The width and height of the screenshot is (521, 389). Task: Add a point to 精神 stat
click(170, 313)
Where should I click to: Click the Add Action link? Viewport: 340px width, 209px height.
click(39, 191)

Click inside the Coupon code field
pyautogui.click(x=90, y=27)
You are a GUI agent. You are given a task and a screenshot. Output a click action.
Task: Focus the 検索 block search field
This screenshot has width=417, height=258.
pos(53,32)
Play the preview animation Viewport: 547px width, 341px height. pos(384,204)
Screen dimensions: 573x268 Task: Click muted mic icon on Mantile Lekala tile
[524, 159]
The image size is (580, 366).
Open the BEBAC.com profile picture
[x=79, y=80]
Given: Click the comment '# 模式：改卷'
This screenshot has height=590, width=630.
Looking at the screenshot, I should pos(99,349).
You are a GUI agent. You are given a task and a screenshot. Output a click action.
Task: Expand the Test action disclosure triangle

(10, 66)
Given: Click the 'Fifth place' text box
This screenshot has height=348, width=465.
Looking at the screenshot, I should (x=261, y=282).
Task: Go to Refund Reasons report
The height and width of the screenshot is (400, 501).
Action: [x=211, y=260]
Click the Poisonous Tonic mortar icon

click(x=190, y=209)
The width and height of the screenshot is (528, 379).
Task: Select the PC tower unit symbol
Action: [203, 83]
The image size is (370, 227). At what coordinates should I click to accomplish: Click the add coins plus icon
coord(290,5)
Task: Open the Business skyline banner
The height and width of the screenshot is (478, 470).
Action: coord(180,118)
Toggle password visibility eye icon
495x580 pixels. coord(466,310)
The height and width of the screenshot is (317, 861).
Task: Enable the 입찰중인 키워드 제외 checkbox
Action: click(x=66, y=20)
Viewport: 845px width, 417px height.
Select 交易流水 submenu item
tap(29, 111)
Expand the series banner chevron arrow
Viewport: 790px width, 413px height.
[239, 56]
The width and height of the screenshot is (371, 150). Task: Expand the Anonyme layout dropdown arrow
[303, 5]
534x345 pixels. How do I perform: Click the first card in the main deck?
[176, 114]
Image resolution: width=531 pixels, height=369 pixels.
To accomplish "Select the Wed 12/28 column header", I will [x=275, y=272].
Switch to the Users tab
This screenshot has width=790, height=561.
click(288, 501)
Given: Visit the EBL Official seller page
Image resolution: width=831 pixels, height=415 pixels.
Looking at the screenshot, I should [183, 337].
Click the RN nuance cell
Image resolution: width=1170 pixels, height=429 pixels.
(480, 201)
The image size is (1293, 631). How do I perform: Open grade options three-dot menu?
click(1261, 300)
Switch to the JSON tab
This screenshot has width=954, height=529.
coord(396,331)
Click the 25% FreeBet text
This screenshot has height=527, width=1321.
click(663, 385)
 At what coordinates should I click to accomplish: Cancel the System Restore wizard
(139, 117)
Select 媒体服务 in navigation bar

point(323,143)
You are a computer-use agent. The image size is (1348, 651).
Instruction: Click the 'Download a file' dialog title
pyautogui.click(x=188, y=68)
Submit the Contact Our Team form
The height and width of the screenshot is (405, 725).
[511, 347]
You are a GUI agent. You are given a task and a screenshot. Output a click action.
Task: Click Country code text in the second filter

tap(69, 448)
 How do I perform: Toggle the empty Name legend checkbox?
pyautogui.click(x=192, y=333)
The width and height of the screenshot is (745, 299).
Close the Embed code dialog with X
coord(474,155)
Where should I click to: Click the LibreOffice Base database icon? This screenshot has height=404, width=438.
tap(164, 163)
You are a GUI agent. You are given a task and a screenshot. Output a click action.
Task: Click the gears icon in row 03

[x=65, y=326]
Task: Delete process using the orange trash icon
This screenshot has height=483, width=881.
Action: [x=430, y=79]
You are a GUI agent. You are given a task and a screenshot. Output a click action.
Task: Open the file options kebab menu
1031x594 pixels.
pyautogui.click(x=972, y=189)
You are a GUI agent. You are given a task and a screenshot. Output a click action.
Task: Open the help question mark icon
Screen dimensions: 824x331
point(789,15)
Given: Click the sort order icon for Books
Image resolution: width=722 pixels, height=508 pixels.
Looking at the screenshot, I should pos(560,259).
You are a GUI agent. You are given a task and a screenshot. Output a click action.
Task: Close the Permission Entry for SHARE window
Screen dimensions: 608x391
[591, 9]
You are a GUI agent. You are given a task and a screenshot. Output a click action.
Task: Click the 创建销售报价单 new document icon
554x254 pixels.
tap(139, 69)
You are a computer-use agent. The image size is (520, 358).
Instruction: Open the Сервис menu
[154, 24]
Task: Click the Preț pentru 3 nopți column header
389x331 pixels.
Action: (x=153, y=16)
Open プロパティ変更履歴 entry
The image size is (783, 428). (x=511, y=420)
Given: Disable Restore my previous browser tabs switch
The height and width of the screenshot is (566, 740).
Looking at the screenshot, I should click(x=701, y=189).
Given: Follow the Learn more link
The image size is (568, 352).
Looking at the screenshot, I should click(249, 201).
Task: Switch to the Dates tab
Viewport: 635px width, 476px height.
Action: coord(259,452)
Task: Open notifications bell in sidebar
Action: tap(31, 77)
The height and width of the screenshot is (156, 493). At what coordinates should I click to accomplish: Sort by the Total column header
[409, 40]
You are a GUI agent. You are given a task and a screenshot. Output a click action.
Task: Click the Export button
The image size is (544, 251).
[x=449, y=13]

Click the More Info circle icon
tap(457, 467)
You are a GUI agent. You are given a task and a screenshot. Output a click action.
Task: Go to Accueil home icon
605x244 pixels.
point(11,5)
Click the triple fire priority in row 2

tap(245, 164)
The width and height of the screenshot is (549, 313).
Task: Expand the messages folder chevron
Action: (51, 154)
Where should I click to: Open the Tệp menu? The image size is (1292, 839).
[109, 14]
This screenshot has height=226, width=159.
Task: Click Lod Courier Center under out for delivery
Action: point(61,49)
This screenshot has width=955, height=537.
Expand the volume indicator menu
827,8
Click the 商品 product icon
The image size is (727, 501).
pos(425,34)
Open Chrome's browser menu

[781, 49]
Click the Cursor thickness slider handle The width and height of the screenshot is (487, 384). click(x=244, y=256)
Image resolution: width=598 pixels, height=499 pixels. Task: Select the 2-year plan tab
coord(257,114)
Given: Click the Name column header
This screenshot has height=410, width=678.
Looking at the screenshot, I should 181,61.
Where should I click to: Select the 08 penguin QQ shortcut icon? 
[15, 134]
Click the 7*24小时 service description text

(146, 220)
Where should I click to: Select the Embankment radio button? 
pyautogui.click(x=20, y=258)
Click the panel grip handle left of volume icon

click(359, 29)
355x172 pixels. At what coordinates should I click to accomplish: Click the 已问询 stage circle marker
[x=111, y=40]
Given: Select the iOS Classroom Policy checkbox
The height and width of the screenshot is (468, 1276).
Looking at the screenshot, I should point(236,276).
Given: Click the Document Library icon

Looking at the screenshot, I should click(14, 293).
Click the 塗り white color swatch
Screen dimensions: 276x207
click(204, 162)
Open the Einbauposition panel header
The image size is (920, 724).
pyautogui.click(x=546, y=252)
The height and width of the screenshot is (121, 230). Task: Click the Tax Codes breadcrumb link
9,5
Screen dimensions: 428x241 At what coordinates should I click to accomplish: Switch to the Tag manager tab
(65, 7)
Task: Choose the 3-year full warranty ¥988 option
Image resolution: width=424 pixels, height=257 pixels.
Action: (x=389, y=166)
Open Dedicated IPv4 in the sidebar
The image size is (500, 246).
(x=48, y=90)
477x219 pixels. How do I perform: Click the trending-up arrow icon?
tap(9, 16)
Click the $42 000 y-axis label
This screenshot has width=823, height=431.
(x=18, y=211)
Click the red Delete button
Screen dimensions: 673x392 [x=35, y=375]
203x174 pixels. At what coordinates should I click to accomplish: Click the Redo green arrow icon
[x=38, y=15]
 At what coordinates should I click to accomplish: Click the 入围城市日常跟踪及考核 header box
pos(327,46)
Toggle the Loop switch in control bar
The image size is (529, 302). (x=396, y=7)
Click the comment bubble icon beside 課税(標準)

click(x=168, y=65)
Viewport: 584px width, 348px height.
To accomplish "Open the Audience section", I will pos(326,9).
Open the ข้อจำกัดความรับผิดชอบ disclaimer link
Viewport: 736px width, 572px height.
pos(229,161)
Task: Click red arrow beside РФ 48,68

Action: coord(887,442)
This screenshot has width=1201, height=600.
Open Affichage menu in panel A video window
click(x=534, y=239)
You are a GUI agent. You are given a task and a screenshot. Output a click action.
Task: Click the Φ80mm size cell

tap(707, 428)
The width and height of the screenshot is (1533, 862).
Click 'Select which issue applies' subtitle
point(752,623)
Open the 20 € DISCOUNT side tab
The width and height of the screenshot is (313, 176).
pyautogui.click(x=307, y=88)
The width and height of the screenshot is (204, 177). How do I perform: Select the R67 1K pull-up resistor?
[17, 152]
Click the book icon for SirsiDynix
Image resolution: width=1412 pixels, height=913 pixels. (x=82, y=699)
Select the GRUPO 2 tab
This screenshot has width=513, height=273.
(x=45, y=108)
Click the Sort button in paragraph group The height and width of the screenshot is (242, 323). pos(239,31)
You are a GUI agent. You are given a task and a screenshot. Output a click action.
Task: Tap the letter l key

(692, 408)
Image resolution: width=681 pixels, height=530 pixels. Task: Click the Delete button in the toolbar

-- What to produce --
Everything in the material above from the line that has "Open Dedicated IPv4 in the sidebar" through the line that has "This screenshot has width=1201, height=600." must be duplicated exactly, with no other lines given.

-- Your solution --
Open Dedicated IPv4 in the sidebar
The image size is (500, 246).
(x=48, y=90)
477x219 pixels. How do I perform: Click the trending-up arrow icon?
tap(9, 16)
Click the $42 000 y-axis label
This screenshot has width=823, height=431.
(x=18, y=211)
Click the red Delete button
Screen dimensions: 673x392 [x=35, y=375]
203x174 pixels. At what coordinates should I click to accomplish: Click the Redo green arrow icon
[x=38, y=15]
 At what coordinates should I click to accomplish: Click the 入围城市日常跟踪及考核 header box
pos(327,46)
Toggle the Loop switch in control bar
The image size is (529, 302). (x=396, y=7)
Click the comment bubble icon beside 課税(標準)

click(x=168, y=65)
Viewport: 584px width, 348px height.
To accomplish "Open the Audience section", I will pos(326,9).
Open the ข้อจำกัดความรับผิดชอบ disclaimer link
Viewport: 736px width, 572px height.
pos(229,161)
Task: Click red arrow beside РФ 48,68

Action: coord(887,442)
This screenshot has width=1201, height=600.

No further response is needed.